CRISPR-cas9: a powerful tool towards precision medicine in cancer treatment

Abstract

Cancer is a highly heterogeneous disease in term of molecular signature even though it is originated from the same tissue type. Cancer heterogeneity may occur during its development or treatment, which is the main cause resulting in drug resistance and recurrence. Precision medicine refers to matching the right medicine to the right patients based on their molecular signatures. Therefore, a thorough understanding of the mechanism of tumorigenesis and drug resistance is essential to precision medicine. CRISPR-cas9 system is a powerful tool for gene editing and CRISPR-based high-throughput screening has been widely applied especially in searching for tumor-driven or synergistic lethal genes aiming to overcome drug resistance. In this review, we describe the progress of CRISPR-cas9-based unbiased screening in precision medicine including identification of new drug targets, biomarkers and elucidation of mechanisms leading to drug resistance. The existing challenges as well as the future directions are also discussed.
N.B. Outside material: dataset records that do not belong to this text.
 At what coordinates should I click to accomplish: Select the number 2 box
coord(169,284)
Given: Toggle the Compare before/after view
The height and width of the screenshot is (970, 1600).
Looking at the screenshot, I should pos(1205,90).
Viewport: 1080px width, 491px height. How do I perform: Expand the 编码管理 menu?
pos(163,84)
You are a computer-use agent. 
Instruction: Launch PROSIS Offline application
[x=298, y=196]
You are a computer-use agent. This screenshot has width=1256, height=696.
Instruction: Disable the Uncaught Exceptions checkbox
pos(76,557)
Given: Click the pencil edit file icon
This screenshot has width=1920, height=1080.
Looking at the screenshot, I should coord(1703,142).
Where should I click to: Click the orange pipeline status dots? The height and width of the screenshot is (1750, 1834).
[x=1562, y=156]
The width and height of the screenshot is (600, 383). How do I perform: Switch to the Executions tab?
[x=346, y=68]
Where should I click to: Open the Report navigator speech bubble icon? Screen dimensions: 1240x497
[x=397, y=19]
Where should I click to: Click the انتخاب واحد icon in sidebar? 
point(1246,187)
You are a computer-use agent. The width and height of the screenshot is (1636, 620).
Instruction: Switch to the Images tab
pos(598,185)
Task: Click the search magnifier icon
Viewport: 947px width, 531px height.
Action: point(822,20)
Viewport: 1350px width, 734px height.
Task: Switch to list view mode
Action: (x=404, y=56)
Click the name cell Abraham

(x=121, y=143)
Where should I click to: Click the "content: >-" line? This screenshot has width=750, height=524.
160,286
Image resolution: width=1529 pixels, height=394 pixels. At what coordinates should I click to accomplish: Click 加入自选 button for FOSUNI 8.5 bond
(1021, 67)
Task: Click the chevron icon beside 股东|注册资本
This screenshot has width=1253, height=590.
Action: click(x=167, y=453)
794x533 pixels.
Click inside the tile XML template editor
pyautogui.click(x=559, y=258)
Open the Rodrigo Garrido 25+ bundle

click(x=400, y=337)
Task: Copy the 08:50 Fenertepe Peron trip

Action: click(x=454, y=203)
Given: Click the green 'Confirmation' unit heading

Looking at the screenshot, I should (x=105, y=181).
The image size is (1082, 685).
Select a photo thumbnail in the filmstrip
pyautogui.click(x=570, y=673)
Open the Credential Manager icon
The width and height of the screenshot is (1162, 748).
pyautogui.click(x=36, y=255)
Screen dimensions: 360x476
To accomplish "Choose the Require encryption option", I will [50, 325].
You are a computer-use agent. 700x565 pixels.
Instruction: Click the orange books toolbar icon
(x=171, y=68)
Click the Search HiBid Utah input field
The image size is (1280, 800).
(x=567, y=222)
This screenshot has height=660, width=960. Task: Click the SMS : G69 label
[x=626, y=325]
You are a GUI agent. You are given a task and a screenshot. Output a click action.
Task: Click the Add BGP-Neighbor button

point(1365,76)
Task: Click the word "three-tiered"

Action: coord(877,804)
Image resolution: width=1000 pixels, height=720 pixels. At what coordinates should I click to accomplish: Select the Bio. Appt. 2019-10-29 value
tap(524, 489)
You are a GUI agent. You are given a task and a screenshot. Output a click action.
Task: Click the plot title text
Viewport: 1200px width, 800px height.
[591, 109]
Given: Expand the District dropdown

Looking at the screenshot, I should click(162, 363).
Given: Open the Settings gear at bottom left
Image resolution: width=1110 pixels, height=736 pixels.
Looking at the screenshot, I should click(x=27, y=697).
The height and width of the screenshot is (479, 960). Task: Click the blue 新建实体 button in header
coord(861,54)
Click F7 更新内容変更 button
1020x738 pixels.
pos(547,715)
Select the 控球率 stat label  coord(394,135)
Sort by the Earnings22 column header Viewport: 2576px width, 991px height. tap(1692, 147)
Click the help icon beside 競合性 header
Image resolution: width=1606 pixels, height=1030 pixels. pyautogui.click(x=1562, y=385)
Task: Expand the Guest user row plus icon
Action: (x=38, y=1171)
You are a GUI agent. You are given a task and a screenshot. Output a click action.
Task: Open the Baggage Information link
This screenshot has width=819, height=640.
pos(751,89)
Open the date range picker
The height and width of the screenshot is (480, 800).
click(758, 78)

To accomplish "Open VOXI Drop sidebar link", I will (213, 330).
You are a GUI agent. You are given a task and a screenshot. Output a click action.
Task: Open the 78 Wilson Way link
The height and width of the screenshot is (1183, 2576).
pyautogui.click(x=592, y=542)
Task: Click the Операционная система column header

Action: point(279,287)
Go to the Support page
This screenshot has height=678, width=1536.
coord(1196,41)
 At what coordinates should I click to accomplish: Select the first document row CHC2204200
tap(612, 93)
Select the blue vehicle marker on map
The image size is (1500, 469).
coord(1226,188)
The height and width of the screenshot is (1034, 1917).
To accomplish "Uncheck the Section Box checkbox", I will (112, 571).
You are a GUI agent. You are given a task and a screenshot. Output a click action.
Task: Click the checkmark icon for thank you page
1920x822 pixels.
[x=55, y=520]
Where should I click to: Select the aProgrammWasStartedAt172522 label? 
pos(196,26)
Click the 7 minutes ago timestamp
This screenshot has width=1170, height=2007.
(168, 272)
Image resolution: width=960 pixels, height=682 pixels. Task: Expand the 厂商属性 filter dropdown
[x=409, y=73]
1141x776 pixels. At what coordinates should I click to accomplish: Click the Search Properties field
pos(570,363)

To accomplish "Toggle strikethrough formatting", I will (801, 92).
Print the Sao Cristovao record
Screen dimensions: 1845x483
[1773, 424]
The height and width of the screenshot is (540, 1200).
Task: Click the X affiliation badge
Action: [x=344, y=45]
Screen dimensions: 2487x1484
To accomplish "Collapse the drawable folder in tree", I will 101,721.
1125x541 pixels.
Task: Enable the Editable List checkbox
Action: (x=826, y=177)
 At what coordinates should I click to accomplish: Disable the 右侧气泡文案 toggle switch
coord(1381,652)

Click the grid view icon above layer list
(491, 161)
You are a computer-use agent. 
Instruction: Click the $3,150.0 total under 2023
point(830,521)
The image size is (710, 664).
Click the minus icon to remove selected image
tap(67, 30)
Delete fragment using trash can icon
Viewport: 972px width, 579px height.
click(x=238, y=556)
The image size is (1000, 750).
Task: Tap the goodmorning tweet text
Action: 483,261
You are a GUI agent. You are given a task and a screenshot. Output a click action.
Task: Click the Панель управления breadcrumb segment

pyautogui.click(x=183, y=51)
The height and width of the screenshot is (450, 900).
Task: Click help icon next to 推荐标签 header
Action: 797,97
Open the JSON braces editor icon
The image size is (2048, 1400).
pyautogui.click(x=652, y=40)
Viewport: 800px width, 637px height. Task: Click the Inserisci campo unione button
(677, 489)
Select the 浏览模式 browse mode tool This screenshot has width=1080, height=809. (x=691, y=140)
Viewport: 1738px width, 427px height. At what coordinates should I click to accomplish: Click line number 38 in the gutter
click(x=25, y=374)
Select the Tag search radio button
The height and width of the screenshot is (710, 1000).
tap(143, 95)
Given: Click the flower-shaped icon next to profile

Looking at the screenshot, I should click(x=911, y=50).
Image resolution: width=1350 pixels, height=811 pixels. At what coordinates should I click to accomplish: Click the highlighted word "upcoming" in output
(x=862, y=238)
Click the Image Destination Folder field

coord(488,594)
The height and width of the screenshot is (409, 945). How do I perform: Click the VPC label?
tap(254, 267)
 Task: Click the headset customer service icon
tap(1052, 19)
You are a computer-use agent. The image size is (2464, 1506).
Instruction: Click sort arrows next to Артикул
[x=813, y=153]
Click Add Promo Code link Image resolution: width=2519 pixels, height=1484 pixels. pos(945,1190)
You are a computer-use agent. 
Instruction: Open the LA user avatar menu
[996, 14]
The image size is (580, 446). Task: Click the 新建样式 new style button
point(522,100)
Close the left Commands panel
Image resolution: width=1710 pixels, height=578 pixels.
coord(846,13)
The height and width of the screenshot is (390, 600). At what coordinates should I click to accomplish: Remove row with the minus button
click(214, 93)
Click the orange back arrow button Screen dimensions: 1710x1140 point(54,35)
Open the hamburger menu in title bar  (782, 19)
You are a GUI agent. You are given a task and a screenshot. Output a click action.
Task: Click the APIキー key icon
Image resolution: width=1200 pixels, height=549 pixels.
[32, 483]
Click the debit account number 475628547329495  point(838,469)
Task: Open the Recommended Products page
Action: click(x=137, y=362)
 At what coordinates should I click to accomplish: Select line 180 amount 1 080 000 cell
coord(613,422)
Keywords: CRISPR-cas9; biomarker; drug resistance; drug target; precision medicine; synergistic lethality.

Fig. 1. Mechanism of CRISPR-cas9-mediated gene editing.

The synthesized 20 nt sgRNA is complementary to the target sequence near the protospacer adjacent motif (PAM). The cas9 protein introduces double-strand break (DSB) through the endonuclease domains HNH and Ruvc and then mediates gene repair by nonhomologous end joining (NHEJ) and homology directed repair (HDR), which may lead to an indel mutation or gene knockout. Moreover, cas9 can also be transformed into dcas9 by inactivating the endonuclease domain, which could cause gene transcriptional repression or activation via fusion to a transcriptional activator or repressor.

Fig. 2. CRISPR-cas9 screening process in vitro and in vivo.

A large number of sgRNAs were synthesized and cloned into a lentiviral vector to form pooled libraries. Meanwhile, cells stably expressing cas9/dcas9 were constructed. The viruses were then transduced at a low MOI, and the cells with stable perturbation remained after antibiotic selection. Positive or negative screening in vitro or in vivo was carried out according to different experimental purposes, and bioinformatics analysis was conducted according to the results of next-generation sequencing to identify the candidate genes.

Fig. 3. Screening methods used for CRISPR-cas9.

A CRISPR-cas9 screen can utilize either positive or negative screening according to the screening purpose. A positive screen focuses on surviving cells, whereas a negative screen focuses on dead cells. Screening can be further divided into loss-of-function (LOF knockout) or gain-of-function (GOF overexpression) screening according to the different functions of gene editing. Drug-resistance or suppressor genes are subsequently identified by the corresponding approach.